Demencia mixta, alzheimer y deterioro vascular. Encamada, con un estado de salud muy precario, escasa movilidad y con úlceras de presión que son curadas a diario. Es Nereida, la misma mujer cuya hija y cuidadora principal, lleva más de un año y medio reclamando un recurso asistencial que no ha llegado pese a que es una gran dependiente de grado III.
Eso sí, aún nadie le ha dado explicaciones de por qué han transcurrido siete meses desde ese reconocimiento y aún no se le ha realizado el Programa Individual de Atención, el conocido popularmente como informe PIA, e imprescindible para la atribución de servicios y prestaciones que le corresponden como gran dependiente. Durante este tiempo solo ha logrado pasar del número 18 de la larga lista de espera del Hospital de Dolores, dependiente del Cabildo, al número siete, lo que en términos prácticos no supone ningún cambio ni en sus cuidados, ni en su calidad de vida, ni en el agotamiento de su cuidadora, una hija que no trabaja para poder atender a su madre mientras la administración se salta los plazos.

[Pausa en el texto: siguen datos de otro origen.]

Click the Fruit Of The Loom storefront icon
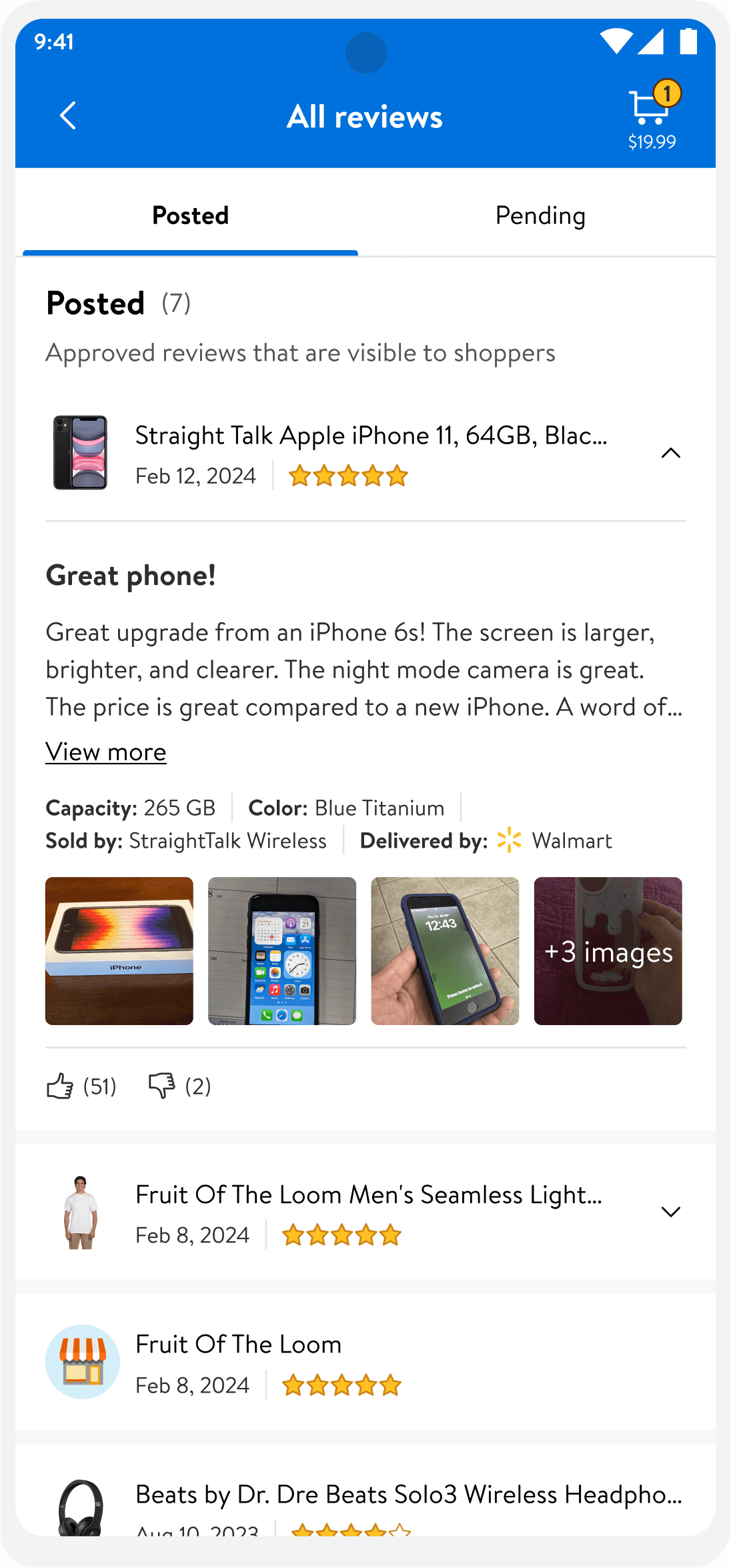 tap(83, 1362)
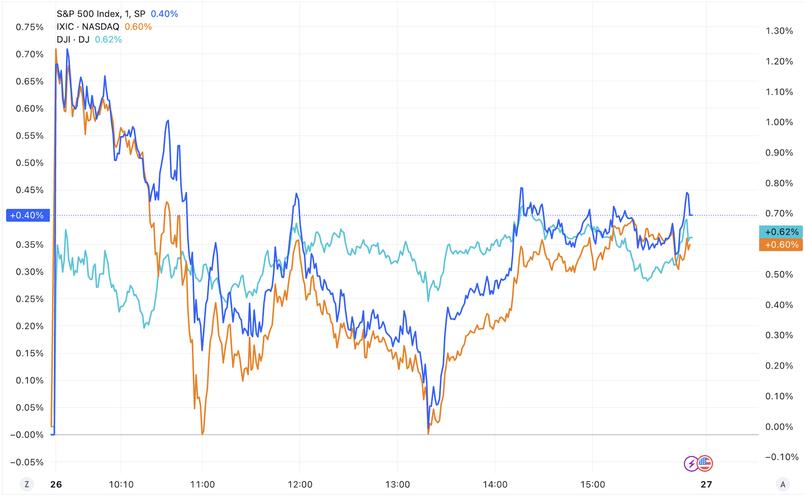Select the DJI DJ legend label
Screen dimensions: 804x500
pyautogui.click(x=73, y=39)
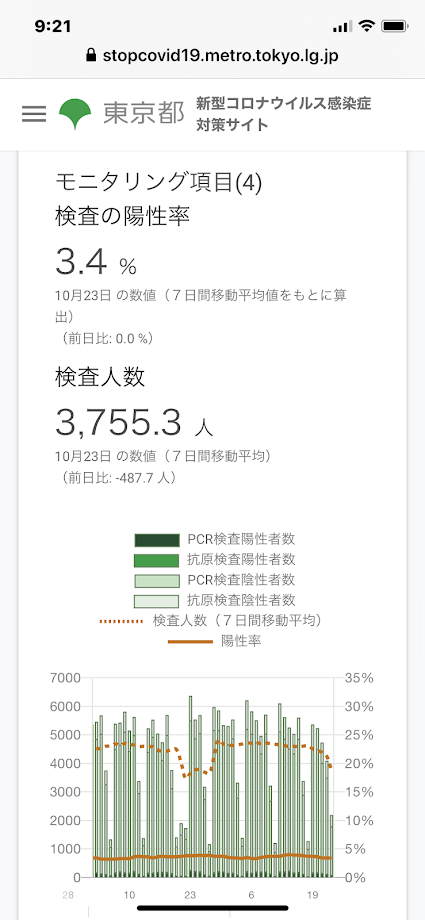This screenshot has height=920, width=425.
Task: Open 新型コロナウイルス感染症対策サイト title link
Action: 284,114
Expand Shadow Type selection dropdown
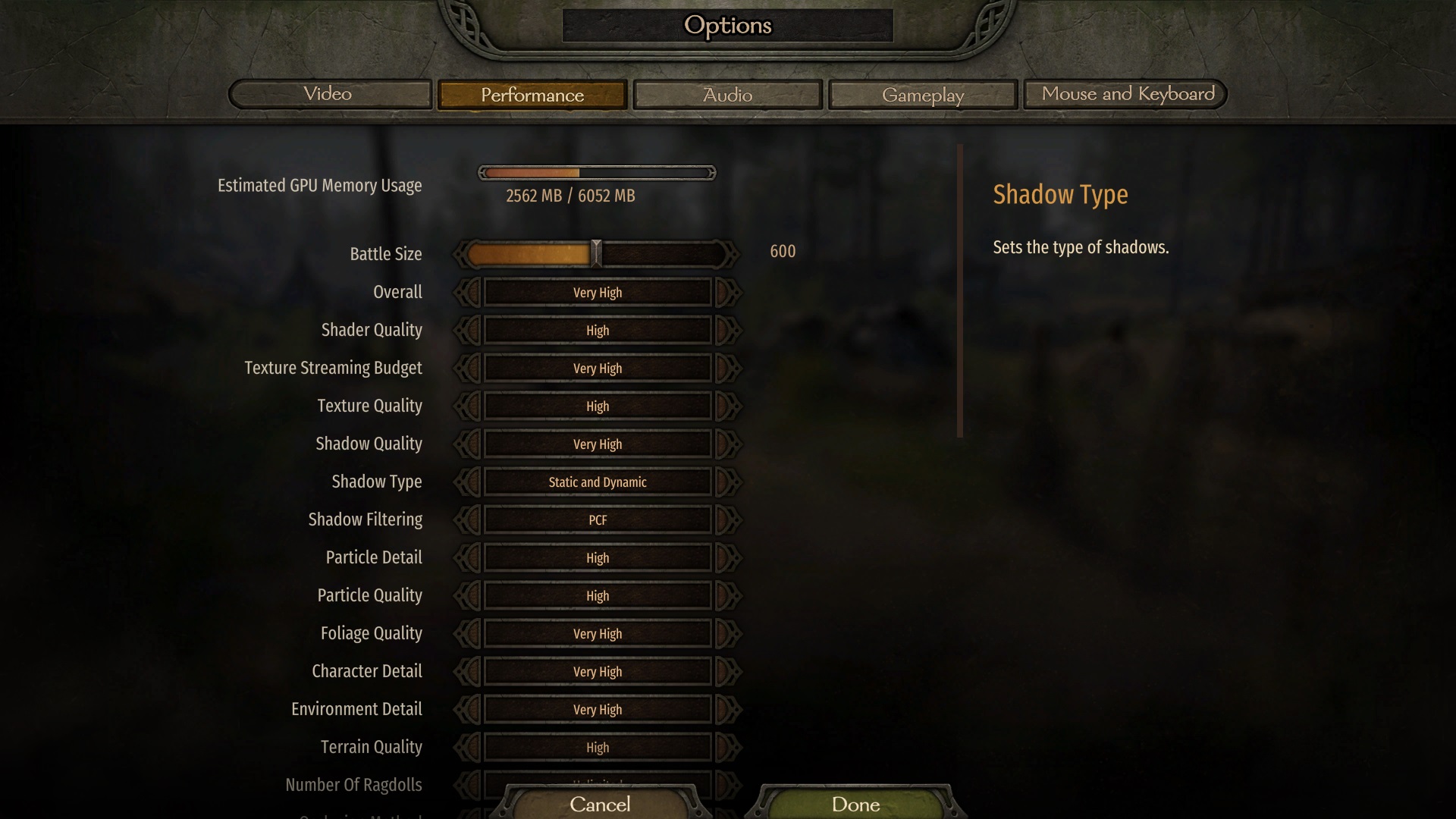This screenshot has height=819, width=1456. tap(597, 482)
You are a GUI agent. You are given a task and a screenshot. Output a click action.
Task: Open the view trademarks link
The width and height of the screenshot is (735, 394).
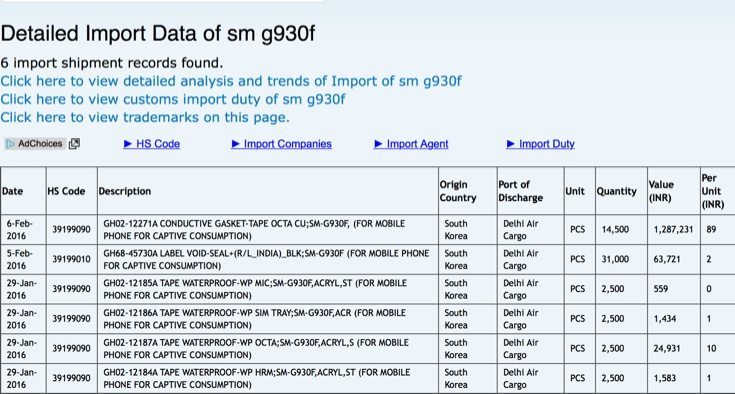(145, 117)
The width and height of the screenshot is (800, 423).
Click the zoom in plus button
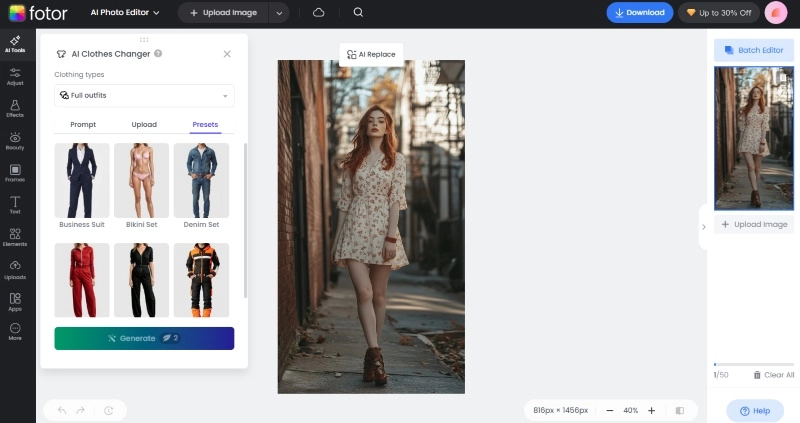(651, 410)
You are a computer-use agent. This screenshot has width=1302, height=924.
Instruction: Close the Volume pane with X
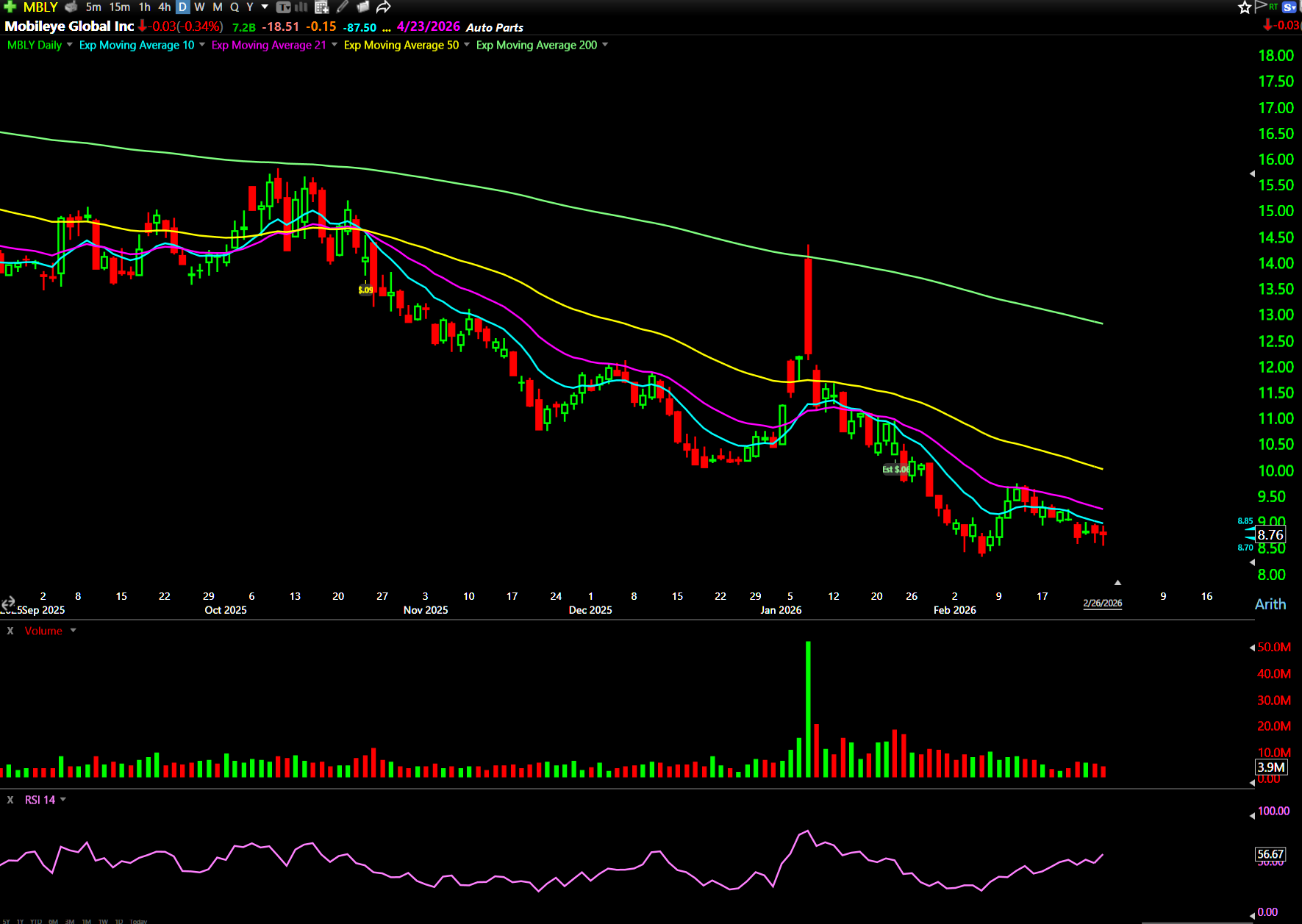(10, 631)
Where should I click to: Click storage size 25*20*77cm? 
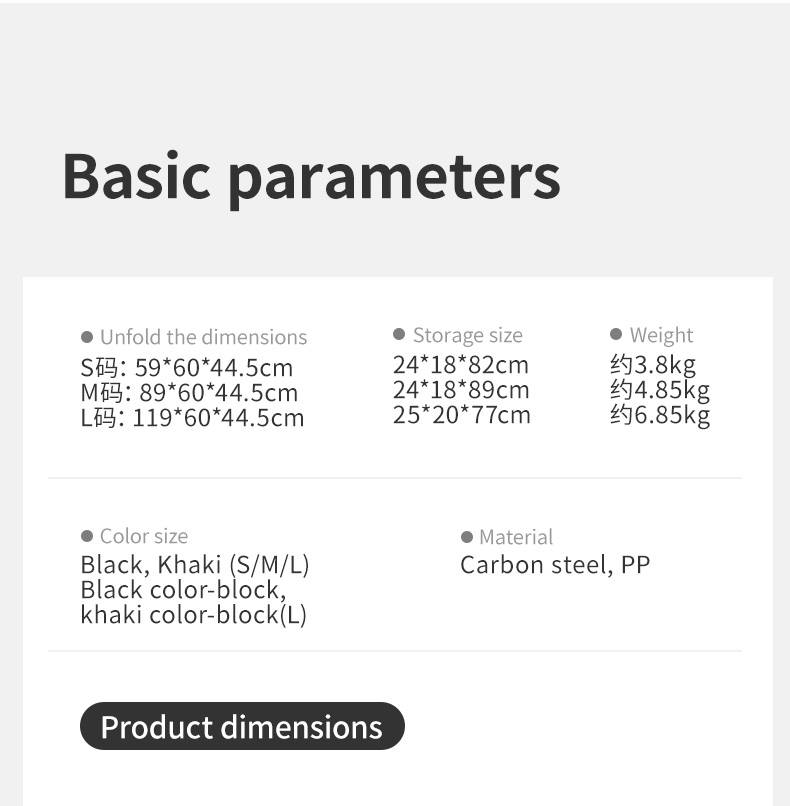tap(461, 414)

El Diputado de Común ha dado curso a la queja por la lentitud administrativa y reiterada de la administración, entre éstas la Dirección General de Atención a Dependencia y a la Consejería de Bienestar Social del Gobierno de Canarias, tal y como consta en los escritos presentados por la hija de Nereida. Para Carmen María Hernández “lo más decepcionante es que cualquiera que sea el político y el partido al que pertenezca, no tienen más que excusas. No hay soluciones, ni diligencia, ni eficacia a la hora de solucionar el problema, que no es el de mi madre, es el de muchas personas mayores en la isla de La Palma. “Mi madre puede morir y ser una de las dependientes a las que nunca se les dio el recurso”.
Agrega que “me dicen que si así fuera, nos darían los recursos con carácter retroactivo pero mi pregunta es para qué servirá eso a mi madre. Lo que nosotros necesitamos es que nos ayuden, que el sistema funcione, que se cumpla con los plazos y nada de eso ocurre, ni con mi madre ni con otros muchos ancianos de esta isla. Se callan por miedo, se supone que hay que pedir favores, las familias se las ven y se las desean pero estamos a la deriva y sin ayuda”. Carmen María Hernández, hija de Nereida y hasta el mes de enero miembro de la Asociación de Familiares y Enfermos de Alzheimer, AFA La Palma, se dio de baja porque “yo entiendo y así se lo hice saber a sus responsables personalmente y por carta, que una entidad como esa, aunque reciba fondos públicos, debe reivindicar ante la administración que cumpla con su obligaciones y dé cobertura a nuestros familiares”.
Nereida es solo uno de los cientos de casos, en otros tantos centenares de familias que luchan a con esta realidad en un territorio insular con una de las tasas de envejecimiento más altas de Canarias. La asunción de este tipo de problemas sigue ligandose a la verguenza social. Muchas familias llegan a ver en la atención de sus derechos, un paternalismo político que les lleva a dar las gracias ante la obtención de recursos asistenciales.